Situational Depression: 5 Symptoms You Should Inform Your Doctor

Situational Depression 5 Symptoms You Should Inform Your Doctor

Are you really struggling with your moods and wondering about diagnosing situational depression and have no idea where to start?

There is so much conflicting information out there about depression – what causes it, how it presents and how to treat it – that it can be overwhelming.

There are two primary kinds of depression – chemical and situational. Chemical is caused (at least in part) by a chemical disorder in the brain. Situational depression is usually brought on by a life event, like death, divorce, job loss, etc.

Doctors can easily tell the difference and will make diagnosing situational depression, or chemical depression, a fairly straightforward thing.

It is important to be clear with your doctor about what your life looks like so that he or she can diagnose and treat you properly.

Here are some questions to ask yourself that will help you have important information to share with your doctor.

1. Has anything happened?

Life can be really hard sometimes. Really hard. And we humans are extraordinarily resilient but sometimes it gets to be just too much.

Last year, my dog died, a friend killed himself, another friend tried to kill herself, my mother-in-law died, a killer round of poison ivy led to steroid-induced mania and my ex-husband betrayed me in a way that I never could have believed would happen. Needless to say, by early winter, I was a mess.

I talked to my primary care doctor because I wasn’t feeling well and she asked me about what was going on in my life. It didn’t take her long to go about diagnosing situational depression and helping me see it for myself.

Since that diagnosis, I have been taking an anti-depressant to help me manage my moods. I am not planning on taking it forever, just until my life steadies out and my moods are more manageable.

Has anything happened in your life recently? Something that might cause you to feel hopelessness and despair in a way that you haven’t before? Take an accounting of what that might be so that you can share it with your doctor.

2. Do you feel hopeless?

One of the hallmarks of depression is hopelessness.

Do you have a hard time getting up in the morning because you can’t see how the day will be anything other than miserable? Do you think about next week, or next year, and picture nothing on the horizon but more dread and despair?
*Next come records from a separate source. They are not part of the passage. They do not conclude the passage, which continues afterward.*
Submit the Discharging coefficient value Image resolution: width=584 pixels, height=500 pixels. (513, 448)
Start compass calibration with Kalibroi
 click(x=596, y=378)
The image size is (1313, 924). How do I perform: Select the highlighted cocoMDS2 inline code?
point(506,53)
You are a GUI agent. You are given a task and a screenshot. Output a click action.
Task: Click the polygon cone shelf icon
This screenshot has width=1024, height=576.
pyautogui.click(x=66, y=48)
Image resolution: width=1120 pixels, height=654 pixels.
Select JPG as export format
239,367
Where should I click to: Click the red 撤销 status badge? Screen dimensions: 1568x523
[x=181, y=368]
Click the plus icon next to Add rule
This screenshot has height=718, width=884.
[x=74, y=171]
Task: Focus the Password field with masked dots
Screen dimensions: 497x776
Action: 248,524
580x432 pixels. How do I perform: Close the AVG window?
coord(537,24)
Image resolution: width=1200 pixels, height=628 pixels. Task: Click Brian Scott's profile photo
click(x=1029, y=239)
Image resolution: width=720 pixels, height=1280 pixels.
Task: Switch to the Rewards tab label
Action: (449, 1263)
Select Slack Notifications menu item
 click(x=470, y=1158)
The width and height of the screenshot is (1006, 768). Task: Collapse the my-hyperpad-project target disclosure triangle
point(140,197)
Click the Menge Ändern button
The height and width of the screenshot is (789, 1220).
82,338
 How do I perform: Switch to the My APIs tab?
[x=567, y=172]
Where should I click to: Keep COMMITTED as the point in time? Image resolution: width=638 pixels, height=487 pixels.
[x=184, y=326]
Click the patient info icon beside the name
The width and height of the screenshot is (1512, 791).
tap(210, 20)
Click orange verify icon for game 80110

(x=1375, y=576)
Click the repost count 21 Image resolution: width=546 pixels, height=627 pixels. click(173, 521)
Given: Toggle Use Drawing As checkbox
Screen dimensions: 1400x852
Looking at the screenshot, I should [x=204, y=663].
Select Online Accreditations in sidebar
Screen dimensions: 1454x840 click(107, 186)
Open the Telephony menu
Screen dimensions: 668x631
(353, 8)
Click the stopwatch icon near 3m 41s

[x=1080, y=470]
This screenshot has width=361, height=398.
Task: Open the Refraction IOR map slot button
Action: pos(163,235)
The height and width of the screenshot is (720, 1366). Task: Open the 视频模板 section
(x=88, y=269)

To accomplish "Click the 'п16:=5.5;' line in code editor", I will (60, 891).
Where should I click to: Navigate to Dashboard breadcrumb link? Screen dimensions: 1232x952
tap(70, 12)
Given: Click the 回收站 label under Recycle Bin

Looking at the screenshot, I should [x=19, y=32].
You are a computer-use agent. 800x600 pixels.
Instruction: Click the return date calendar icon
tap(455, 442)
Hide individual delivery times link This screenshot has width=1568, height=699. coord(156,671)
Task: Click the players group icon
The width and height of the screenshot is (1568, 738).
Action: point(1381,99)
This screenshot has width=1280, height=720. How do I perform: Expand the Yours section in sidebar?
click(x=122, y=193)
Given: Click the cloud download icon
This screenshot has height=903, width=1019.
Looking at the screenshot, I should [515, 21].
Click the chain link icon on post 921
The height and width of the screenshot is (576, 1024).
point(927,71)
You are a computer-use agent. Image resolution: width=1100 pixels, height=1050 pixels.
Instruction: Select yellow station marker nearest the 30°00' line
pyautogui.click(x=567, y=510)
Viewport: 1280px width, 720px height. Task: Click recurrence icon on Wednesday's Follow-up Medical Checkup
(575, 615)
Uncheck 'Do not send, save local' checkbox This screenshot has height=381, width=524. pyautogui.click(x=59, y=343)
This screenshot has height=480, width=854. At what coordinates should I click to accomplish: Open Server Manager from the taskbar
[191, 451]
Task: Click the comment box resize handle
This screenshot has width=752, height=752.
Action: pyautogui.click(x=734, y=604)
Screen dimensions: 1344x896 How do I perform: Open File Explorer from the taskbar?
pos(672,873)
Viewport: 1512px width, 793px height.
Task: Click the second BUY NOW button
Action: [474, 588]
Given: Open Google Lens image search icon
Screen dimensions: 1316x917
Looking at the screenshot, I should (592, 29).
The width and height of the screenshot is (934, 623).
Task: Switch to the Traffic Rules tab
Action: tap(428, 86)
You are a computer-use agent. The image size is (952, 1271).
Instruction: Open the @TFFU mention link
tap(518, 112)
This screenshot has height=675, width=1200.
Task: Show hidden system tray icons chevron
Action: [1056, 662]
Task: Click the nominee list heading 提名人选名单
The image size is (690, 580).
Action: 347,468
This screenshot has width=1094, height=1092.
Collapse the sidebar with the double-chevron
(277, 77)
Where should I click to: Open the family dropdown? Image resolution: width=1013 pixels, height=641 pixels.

Does the idea of spending time with friends or family make you crawl back under the covers?

If you are feeling hopeless and believe that there will never again be joy in your life, share that with your doctor. It will go a long way towards diagnosing situational depression, if appropriate.

Trying to fight the depression that is taking over your mind? Read 8 Things You Can Do If You Want To Stop Feeling Depressed And Lonely

3. Can you live your life?

Are you able to get out of bed in the morning? Are you able to get in the shower and eat your breakfast? Are you able to get out of the house and to work? Are you able to do your work to everyone’s satisfaction? Can you go out for dinner with friends or family and enjoy yourself?

If your answer to any of those questions is no, you might be struggling with situational depression.

For many of us who live with depression, the desire to live our lives can be hard to access. The idea of doing anything other than lying on the couch fills us with such an overwhelming sense of hopelessness and dread that all we can do is stay there.

If you find that it’s difficult to live your life in any meaningful way, tell your doctor.